Let me take them one at a time, because this is where the real conversation lives.
Secure: the part the data screams about
I am going to give you the numbers straight, because they matter more than my opinion.
Veracode ran a 2025 study across more than 100 large language models on 80 real world coding tasks. The finding: AI introduced security vulnerabilities in 45 percent of cases. Their CTO named the exact mechanism. When people lean on AI to generate code without explicitly defining security requirements, they are quietly handing the secure coding decisions to a model that was never told to care.
It gets more pointed. Endor Labs summarized academic work showing that over 40 percent of AI generated solutions contain security flaws, even with the newest models, and that the flaws are often depressingly ordinary. The Cloud Security Alliance has tracked an outright surge in vulnerabilities tied to AI coding tools, including leaked secrets and hardcoded credentials sitting in plain sight.
Now here is the part that should keep you up at night, and it has nothing to do with the code.

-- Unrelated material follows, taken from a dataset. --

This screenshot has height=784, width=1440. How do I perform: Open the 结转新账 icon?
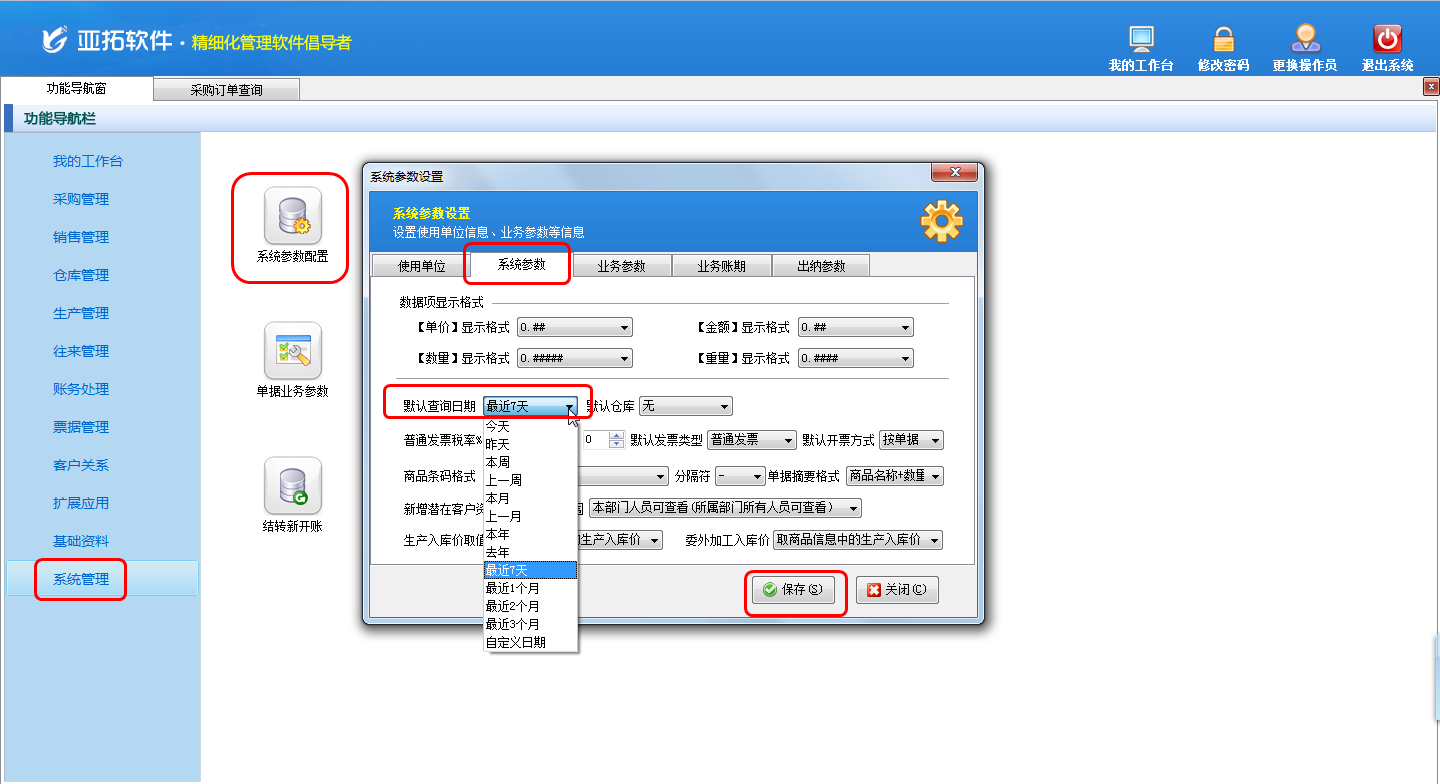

Research has repeatedly found that developers using AI assistants write less secure code while feeling more confident about it. A false sense of security. The tool is reassuring precisely when it should be alarming.

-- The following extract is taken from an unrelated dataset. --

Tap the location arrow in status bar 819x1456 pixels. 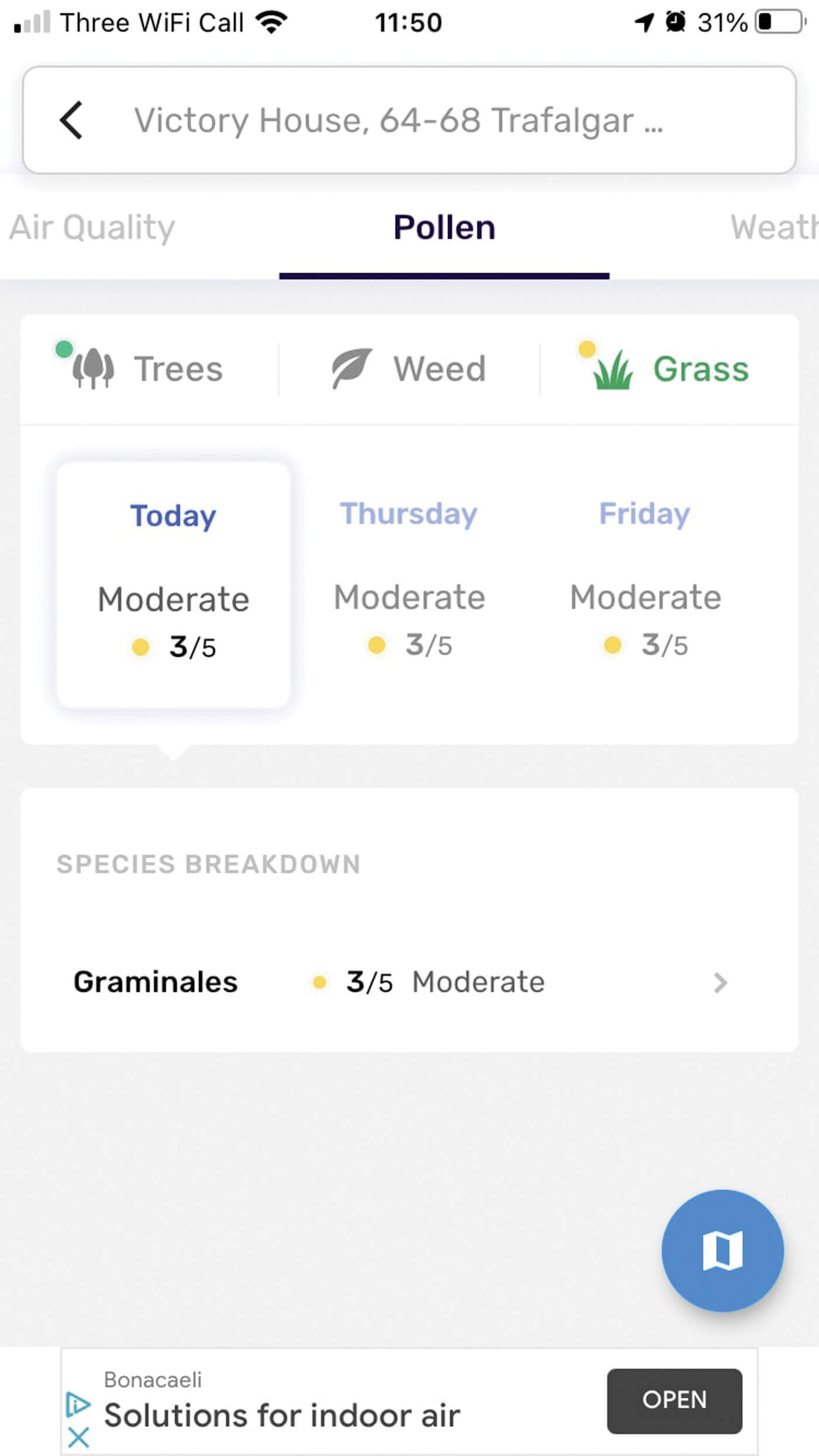[644, 23]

When you are scrappy and pre revenue, an open door does not feel like a problem because nobody is trying the handle. The day you have real customers and real data is the day someone tries the handle. Security is not a feature you bolt on later. It is a posture you build in from the first decision, and it is one of the clearest reasons to put an experienced engineer in the loop before, not after, you go live.
Scalable: fine at ten, fatal at ten thousand
Scalability is the quiet killer because it does not announce itself. Your app works. It keeps working. Right up until success arrives and the architecture that was perfect for a prototype buckles under real traffic.

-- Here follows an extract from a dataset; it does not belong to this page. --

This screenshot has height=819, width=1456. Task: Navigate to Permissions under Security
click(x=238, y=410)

We wrote about this in Creating a Digital Transformation Roadmap for Legacy Systems, where the whole point is that systems which were not designed to scale become the anchor around a growing business. Modern systems are deliberately architected to scale with the business so you can grow without being constrained by your own foundation. An AI generated prototype is almost never architected with that future in mind, because you did not ask it to be, and it does not know your roadmap.
Building for scale is a series of deliberate choices about data, infrastructure, and structure that a human makes on purpose, with the next three years in view. That is engineering, not autocomplete.
Defensible: your code was never the moat
This is the one founders fight me on, and it is the most important.
In a world where anyone can generate 70 percent of your product in an afternoon, your code is not your moat. If it can be vibe coded, it can be vibe copied. So what actually makes you defensible.
Mike said it best in On Building Bad Ideas: most software does not fail because it was built poorly. It fails because it solved a problem that was not painful enough, and it asks whether your thing is a real improvement over what already exists. Your defensibility lives there. In a problem worth solving. In customer relationships. In proprietary data. In distribution. In trust. In the judgment to build the right thing well.
AI commoditized the building. That makes everything around the building more valuable, not less. The teams that win will be the ones who pair the speed of AI with the judgment of people who know what to do with it.
So who actually owns these three words
Nobody hands you defensible, scalable, and secure in a zip file. They are earned through architecture, review, and hard won experience. That is the job of a chief technology officer or a seasoned engineer, and it is the single highest leverage hire a serious founder makes.
At Cause of a Kind we live in this exact gap. The demo is the easy part now. The three words are the whole game.